* ACTIVITIES:
a) Identify every distinct emoticon code enclosed in colons in the haiku forum thread, listing each one once.
b) In the haiku forum thread, take the part that opens with the words "i have an instinct" and closes with "absolutely fascinating. :)", and write it out again with "fascinating" swapped for "delightful".

* DOCUMENT SECTION:
★ ★ ★ ★ ★ ★ ★

Haiku

Maria2394 said:
Thank you, WSO :)

I have read jim's haiku essays. They are excellent, very informative. I understand the "rules" per say, I just have trouble deciding how to place the lines, which should come first, what order. The nuances, I guess cannot be taught, must be learned, must be felt,. I have also read of another style of haiku, not so strict in the oriental roots of the art. i thought that is where you were going with this thread....oh well, I will keep trying. and of course, I will ask you for info, you are very good! That day you were describing the events in your yard and through the fence, well, that was poetic!!

I havent seen any new dogwood sprouts yet, it will be a month or so before the all of the spring things begin their climb from the soil to sun, but the daffodils have emerged, they are 4 inches tall so far and have the little flower buds encases in the papery skin that holds them until they finally burst free. I cant wait!! February is usually our wettest, coldest month, glad it is the shortest as well .

:heart:

maria


:kiss: anyone can post any Haiku they like in here. i know lots are not learning writing ku as i have been and that's perfectly fine with me :) i don't mind at all. :) so, please post here because i learn from you too. :)

there are other sites online that might help you further. Jane Reichhold has some really excellent essays too.

what is the other, not so strict, style of haiku you've read? i'd love to read about it. :)

you know, when you describe what you can see around you, all i can do is sit dumbfounded and enjoy the images you conjure up in my mind. i live in a subdivision (houses all around. yuck!) and miss my wild bush property more than i can say. you bring it back for me. thank you :)



with this haiku form, i often sit and fiddle with the words and lines until i get a feeling of 'oneness'. it's when everything seems to slip together like a correctly placed jigsaw puzzle. i've got that feeling with 'a shadow' and with a few others sprinkled here and in the river haiku thread. it's like when you tell a story and you know you have the order right because the story flows from beginning to end (no flashbacks) and it makes sense and answers many questions.

i have an instinct that's telling me that what i want to see you write is not going to be possible in a haiku because you do it so excellently in longer forms. watching your haiku is going to be absolutely fascinating. :)


sorry, i'm waffling again.
:rose:
 
wildsweetone said:
:kiss: anyone can post any Haiku they like in here. i know lots are not learning writing ku as i have been and that's perfectly fine with me :) i don't mind at all. :) so, please post here because i learn from you too. :)

there are other sites online that might help you further. Jane Reichhold has some really excellent essays too.

what is the other, not so strict, style of haiku you've read? i'd love to read about it. :)

you know, when you describe what you can see around you, all i can do is sit dumbfounded and enjoy the images you conjure up in my mind. i live in a subdivision (houses all around. yuck!) and miss my wild bush property more than i can say. you bring it back for me. thank you :)

★ ★ ★ ★ ★ ★ ★

* SOURCE MATERIAL:
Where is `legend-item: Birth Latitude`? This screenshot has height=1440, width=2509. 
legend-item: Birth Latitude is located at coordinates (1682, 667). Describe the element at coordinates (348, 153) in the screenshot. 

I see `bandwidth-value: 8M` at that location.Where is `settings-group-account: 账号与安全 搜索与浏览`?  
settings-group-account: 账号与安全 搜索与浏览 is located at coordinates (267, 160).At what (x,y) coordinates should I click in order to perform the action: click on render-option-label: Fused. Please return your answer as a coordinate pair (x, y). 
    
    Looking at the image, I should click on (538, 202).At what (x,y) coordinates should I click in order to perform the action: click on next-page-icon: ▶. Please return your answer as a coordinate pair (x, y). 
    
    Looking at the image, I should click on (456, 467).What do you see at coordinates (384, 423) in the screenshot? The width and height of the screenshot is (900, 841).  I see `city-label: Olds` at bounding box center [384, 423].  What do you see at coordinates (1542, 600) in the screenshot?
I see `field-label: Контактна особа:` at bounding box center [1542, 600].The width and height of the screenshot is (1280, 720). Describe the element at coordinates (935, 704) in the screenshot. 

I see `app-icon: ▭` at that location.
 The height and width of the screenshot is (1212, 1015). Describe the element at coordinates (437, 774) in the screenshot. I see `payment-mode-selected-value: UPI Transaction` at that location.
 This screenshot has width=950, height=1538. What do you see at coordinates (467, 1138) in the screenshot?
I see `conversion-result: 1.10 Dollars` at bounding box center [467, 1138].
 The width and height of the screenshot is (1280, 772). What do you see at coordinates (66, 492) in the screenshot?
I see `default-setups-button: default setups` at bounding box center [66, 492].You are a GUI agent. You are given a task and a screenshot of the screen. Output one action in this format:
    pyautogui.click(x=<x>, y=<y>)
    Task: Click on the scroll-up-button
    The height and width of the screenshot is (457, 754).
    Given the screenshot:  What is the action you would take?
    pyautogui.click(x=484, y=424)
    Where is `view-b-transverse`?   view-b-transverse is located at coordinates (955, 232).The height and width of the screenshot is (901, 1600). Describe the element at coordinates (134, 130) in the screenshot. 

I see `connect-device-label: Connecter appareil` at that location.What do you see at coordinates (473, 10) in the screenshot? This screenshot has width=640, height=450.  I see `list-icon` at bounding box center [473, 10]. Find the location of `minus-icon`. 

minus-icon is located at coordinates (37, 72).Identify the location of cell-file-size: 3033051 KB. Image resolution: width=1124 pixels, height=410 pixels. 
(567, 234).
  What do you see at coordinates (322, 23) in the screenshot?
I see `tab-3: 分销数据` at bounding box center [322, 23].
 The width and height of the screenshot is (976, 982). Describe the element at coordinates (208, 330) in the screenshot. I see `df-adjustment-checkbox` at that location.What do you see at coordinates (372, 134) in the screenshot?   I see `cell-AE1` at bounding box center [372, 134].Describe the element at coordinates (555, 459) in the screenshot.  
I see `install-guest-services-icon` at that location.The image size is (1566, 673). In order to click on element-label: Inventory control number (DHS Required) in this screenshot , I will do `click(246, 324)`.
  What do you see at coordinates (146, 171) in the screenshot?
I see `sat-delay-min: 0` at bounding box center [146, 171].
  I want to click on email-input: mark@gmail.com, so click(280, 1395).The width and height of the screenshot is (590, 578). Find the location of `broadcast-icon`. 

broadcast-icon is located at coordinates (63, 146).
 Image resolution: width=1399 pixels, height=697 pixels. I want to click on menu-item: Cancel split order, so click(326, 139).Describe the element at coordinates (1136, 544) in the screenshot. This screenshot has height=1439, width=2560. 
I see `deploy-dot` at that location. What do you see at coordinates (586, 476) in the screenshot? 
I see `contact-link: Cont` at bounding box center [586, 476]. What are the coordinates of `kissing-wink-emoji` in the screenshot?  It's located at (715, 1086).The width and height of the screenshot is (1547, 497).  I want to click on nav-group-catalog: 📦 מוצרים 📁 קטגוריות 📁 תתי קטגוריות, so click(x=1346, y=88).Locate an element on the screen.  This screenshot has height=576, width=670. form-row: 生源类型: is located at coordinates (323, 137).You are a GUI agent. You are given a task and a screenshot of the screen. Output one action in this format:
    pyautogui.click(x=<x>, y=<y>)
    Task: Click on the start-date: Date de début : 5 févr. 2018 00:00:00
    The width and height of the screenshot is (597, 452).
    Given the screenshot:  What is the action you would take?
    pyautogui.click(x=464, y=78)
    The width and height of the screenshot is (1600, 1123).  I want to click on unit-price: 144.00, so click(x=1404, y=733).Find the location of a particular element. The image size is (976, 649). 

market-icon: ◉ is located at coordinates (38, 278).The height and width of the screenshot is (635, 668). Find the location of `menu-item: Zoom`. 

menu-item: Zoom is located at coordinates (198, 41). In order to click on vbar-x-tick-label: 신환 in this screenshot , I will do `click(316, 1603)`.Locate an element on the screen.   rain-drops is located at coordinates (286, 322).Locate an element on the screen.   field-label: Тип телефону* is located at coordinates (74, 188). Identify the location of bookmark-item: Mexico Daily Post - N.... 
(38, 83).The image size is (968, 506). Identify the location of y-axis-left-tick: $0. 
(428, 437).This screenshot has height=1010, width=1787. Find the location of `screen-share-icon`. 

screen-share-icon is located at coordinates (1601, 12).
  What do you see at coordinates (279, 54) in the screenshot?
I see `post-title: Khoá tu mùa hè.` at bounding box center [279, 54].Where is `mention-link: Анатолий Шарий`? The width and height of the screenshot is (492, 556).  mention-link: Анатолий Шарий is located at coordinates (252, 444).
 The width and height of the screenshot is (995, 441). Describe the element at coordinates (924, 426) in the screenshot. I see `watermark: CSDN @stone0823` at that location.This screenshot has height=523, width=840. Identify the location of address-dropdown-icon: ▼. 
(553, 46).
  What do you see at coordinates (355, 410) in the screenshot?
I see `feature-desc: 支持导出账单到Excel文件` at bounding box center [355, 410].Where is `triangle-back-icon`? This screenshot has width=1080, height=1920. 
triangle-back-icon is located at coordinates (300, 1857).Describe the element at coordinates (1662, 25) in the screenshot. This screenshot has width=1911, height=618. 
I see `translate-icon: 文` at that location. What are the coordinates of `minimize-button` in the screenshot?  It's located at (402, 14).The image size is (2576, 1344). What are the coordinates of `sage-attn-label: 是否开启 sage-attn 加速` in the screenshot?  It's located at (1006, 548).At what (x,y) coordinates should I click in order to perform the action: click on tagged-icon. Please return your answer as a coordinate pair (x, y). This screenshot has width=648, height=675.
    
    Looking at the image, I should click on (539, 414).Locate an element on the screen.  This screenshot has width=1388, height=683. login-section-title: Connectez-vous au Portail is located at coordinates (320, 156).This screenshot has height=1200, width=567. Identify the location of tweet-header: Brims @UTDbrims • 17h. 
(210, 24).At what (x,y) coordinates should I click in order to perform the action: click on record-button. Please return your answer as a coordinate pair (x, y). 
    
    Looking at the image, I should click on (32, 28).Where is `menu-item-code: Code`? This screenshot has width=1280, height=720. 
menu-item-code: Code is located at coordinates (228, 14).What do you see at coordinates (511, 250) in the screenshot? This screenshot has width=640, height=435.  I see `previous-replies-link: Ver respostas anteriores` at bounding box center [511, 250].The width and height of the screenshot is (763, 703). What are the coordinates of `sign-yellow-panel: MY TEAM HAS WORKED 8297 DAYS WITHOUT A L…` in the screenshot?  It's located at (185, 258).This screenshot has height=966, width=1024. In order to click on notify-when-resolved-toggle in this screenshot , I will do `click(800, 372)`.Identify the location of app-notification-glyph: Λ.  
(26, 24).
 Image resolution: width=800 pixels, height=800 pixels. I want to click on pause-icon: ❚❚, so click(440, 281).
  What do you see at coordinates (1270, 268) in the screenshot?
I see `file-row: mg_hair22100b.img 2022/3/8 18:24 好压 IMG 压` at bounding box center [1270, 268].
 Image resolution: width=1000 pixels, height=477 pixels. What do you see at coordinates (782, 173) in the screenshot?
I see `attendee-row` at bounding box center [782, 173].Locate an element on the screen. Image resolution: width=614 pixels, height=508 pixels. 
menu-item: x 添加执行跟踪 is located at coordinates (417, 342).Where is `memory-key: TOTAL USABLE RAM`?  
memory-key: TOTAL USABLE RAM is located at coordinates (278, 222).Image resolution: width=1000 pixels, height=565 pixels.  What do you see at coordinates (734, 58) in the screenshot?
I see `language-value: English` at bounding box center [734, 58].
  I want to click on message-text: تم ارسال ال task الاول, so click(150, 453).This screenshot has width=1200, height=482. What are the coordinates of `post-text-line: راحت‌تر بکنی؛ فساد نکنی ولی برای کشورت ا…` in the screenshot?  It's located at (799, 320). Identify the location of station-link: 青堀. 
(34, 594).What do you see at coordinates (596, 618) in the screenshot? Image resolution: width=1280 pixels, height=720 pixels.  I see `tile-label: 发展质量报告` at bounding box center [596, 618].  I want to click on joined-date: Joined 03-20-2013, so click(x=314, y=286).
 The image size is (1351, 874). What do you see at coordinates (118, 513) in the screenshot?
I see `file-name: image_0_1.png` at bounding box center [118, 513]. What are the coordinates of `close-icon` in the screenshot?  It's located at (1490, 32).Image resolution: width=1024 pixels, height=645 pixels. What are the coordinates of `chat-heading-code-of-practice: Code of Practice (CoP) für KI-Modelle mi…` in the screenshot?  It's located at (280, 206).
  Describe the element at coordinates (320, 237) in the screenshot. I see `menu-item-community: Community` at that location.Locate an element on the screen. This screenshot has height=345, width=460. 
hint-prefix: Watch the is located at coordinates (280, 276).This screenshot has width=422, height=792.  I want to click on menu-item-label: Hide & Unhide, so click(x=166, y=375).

★ ★ ★ ★ ★ ★ ★

* ANSWER SET:
a) :heart:, :kiss:, :rose:

b)
i have an instinct that's telling me that what i want to see you write is not going to be possible in a haiku because you do it so excellently in longer forms. watching your haiku is going to be absolutely delightful. :)